Antibodies targeting T cell co-stimulatory receptor 4-1BB, also known as CD137, have hit tumors hard in animal models, but the field has been hampered by hepatotoxicity and struggles to translate the efficacy seen in preclinical into the clinic. Molecular Partners responded to the highs and lows of 4-1BB drug development by developing a drug designed to hit the target and FAP simultaneously.
As FAP is expressed by many solid tumors, Molecular Partners figured a drug that bound to both it and T cell receptor 4-1BB could trigger a strong, localized immune response, leading to the destruction of the cancer and minimal side effects.
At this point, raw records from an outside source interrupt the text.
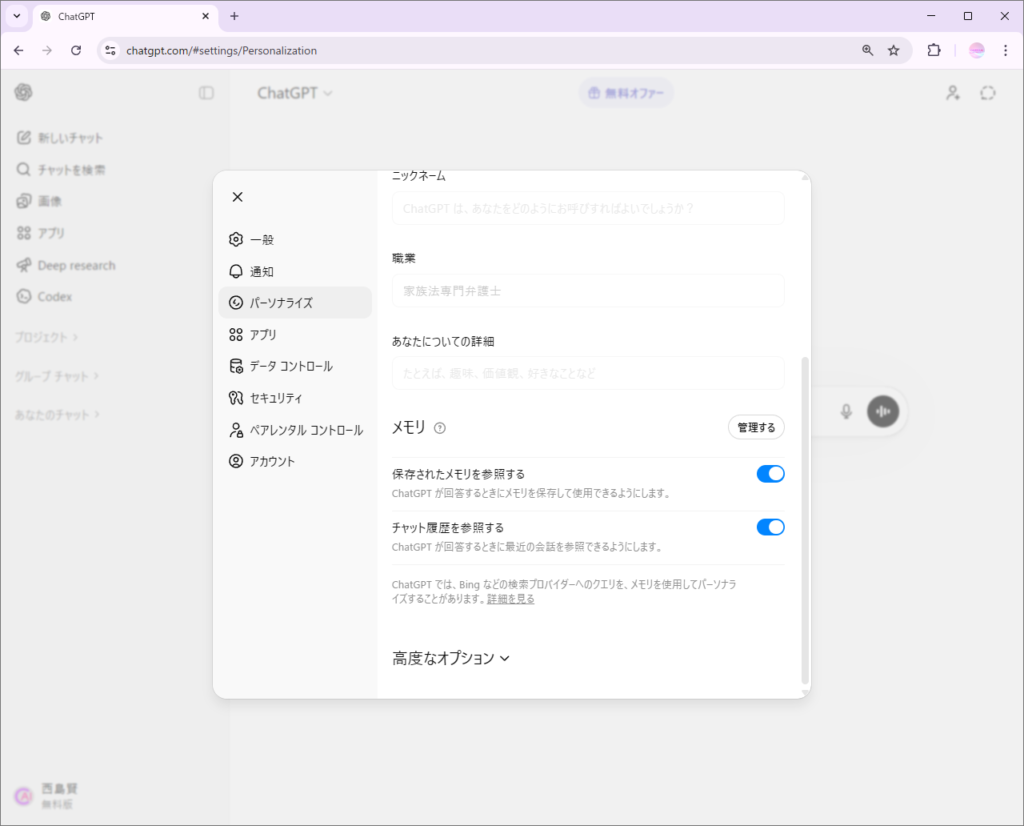This screenshot has height=826, width=1024.
Task: Open the 詳細を見る link
Action: pyautogui.click(x=510, y=599)
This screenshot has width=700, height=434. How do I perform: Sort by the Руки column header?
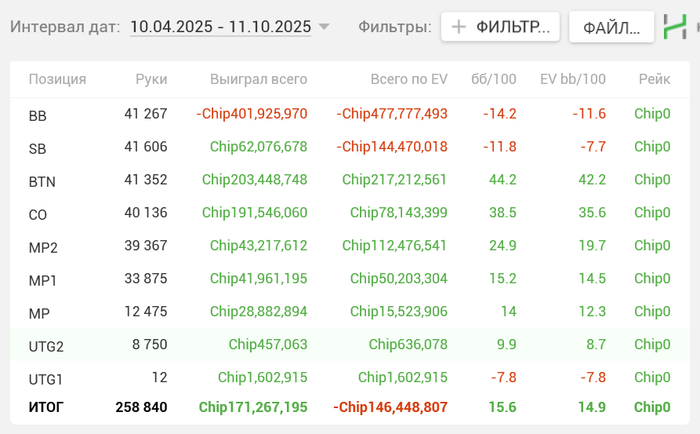[152, 79]
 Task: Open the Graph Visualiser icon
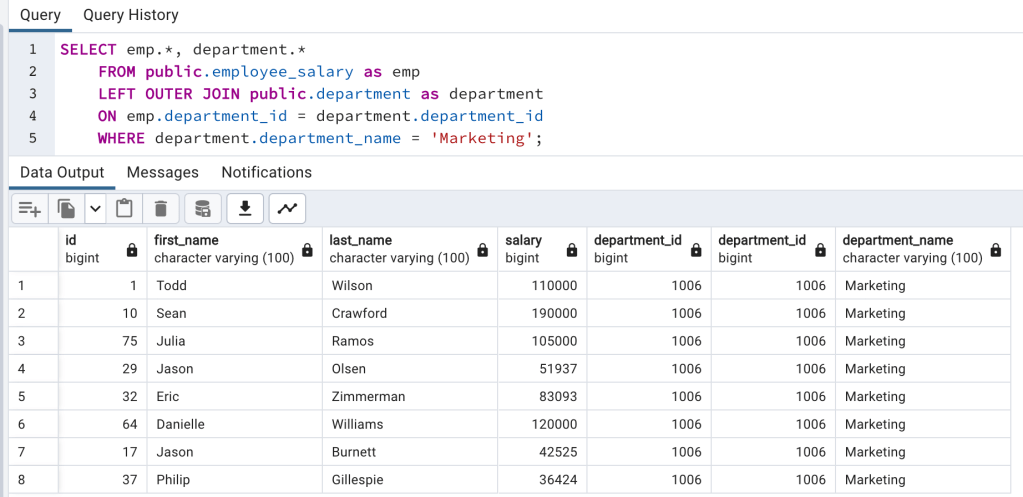(x=287, y=209)
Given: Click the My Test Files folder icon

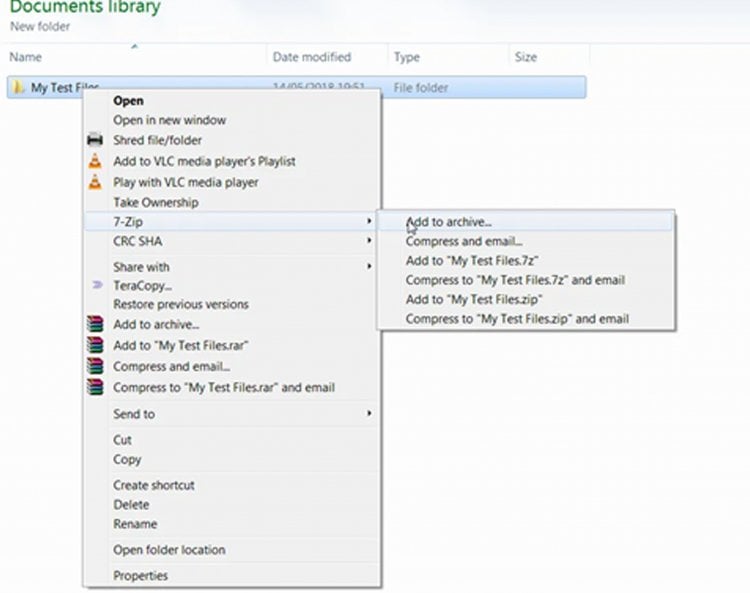Looking at the screenshot, I should click(18, 87).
Having presented preclinical data supporting its hypothesis earlier this year, Molecular Partners has landed a deal with Amgen, a pioneer in anti-cancer bispecifics. The agreement sees Amgen pay $50 million upfront and commit to up to $497 million in development, regulatory and commercial milestones to bag the global rights to MP0310.
Molecular Partners thinks MP0310 will be ready for human testing next year, at which point it and Amgen will start co-funding a clinical development strategy that is expected to cover multiple cancers and drug combinations. Amgen, the first company to win approval for a bispecific antibody, has multiple bispecific T cell engagers and other assets it thinks may complement MP0310.
Amgen and Molecular Partners will split the cost of clinical development in the first three indications at a predefined ratio. Beyond that, Amgen will cover all the costs. The deal allows Molecular Partners to retain certain rights to develop and commercialize MP0310 in combination with its other pipeline prospects.